VicRoads has the power to remove these cars from the roads by suspending the registrations of any VW, Audi or Skoda models known to be affected by the widespread scandal. This could mean any car that has been found to have engine software designed to cheat emissions tests could be “non-compliant with the standards for registration” unless the software, and emissions levels, are repaired through a mass recall.

Volkswagen has already issued a ‘voluntary recall’ of around 100,000 cars in Australia – some of which were found to produce over 40 times the legal emissions limit. A campaign to remove the emissions software from around 8000 Amarok trade utes has already begun, with further recalls for other expected cars planned for June/July

Some of the car models that may not meet the standards of registration include the Volkswagen Golf, Passat, Polo, and Tiguan, as well as the Audi A4 and Q5 and the Skoda Octavia.

It is unclear what the affect of a mass removal of registration would be on drivers, but it is likely that it would force VW to recall its cars or leave thousands of Australian drivers stranded. Currently, only Victoria is considering taking action, but their decisions could influence other states.

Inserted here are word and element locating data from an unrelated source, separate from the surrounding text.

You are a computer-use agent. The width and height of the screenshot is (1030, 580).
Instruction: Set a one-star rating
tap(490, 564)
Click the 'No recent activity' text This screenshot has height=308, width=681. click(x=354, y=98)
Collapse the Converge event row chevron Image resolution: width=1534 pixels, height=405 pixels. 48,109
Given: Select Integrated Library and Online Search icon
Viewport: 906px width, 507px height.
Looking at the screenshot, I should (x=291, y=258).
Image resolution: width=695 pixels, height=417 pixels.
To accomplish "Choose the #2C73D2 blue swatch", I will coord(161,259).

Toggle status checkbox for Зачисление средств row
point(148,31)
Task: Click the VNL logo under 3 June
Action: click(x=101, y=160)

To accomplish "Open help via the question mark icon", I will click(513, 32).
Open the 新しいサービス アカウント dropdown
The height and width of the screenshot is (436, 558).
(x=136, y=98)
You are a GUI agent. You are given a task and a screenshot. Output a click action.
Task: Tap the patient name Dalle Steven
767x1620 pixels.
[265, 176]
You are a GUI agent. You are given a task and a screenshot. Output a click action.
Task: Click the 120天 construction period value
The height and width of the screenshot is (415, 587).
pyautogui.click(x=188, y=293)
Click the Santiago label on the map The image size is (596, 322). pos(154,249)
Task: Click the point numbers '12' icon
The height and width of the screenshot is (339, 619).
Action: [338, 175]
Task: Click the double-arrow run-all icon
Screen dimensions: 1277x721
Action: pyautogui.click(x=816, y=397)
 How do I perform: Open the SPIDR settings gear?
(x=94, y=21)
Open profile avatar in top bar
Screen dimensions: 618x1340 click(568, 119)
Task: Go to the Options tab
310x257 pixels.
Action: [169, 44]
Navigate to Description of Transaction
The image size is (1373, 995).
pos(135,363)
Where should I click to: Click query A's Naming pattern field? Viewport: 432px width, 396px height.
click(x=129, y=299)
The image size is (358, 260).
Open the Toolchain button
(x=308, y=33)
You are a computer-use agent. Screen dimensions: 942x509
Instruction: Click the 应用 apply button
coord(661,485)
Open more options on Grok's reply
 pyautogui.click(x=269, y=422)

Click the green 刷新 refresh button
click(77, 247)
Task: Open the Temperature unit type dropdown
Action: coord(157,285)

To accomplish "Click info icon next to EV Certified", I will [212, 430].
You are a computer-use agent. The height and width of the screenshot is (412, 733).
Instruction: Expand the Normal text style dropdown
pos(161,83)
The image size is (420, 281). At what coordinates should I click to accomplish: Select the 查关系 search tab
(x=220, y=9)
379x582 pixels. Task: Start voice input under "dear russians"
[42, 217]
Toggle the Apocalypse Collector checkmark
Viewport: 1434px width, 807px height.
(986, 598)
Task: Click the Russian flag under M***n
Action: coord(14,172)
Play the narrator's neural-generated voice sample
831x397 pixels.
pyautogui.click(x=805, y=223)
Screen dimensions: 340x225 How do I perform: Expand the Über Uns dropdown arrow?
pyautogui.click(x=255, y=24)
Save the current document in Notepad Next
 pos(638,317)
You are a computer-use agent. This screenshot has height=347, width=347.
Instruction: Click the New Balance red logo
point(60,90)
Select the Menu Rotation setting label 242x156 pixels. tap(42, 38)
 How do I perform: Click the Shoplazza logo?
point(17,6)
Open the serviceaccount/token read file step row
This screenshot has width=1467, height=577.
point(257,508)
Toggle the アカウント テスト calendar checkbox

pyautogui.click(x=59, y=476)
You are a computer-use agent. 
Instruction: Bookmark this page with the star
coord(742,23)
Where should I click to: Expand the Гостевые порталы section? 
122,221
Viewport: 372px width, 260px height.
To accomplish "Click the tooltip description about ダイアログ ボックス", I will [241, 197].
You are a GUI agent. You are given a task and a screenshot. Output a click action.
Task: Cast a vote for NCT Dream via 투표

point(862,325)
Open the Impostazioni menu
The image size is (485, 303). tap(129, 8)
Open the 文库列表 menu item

This comes after news that Volkswagen is not planning to offer any compensation to Australian customers, many of which feel they were misled by advertising – and now could be stuck with a car that they cannot drive. This is despite the fact that VW owners in the US have been offered almost $6,600 US dollars each to dissuade them from taking legal action.

Even worse is the fact that any motorist caught driving a car that doesn’t comply with Australian standards could be fined up to $3080, depending on where they live. Although Victorian Police has said that they will not profile VW drivers, as it is very hard to detect the compliance of a car while on the road, a mass de-registration would make it clear to them which cars can or cannot be on the roads.

Volkswagen is currently facing a class action lawsuit, lead by law firm Maurice Blackburn. While the company has been ordered by the Federal Court to provide full and accurate details of its cars emissions both on the road and in testing, they have so far failed to comply.

This huge scandal has been a massive blow to Volkswagen, both in profits and in the eyes of its customers who claim to have been ‘betrayed’. VW has set aside $9.7 billion dollars to address the scandal, presumably for payouts, fines, and legal fees.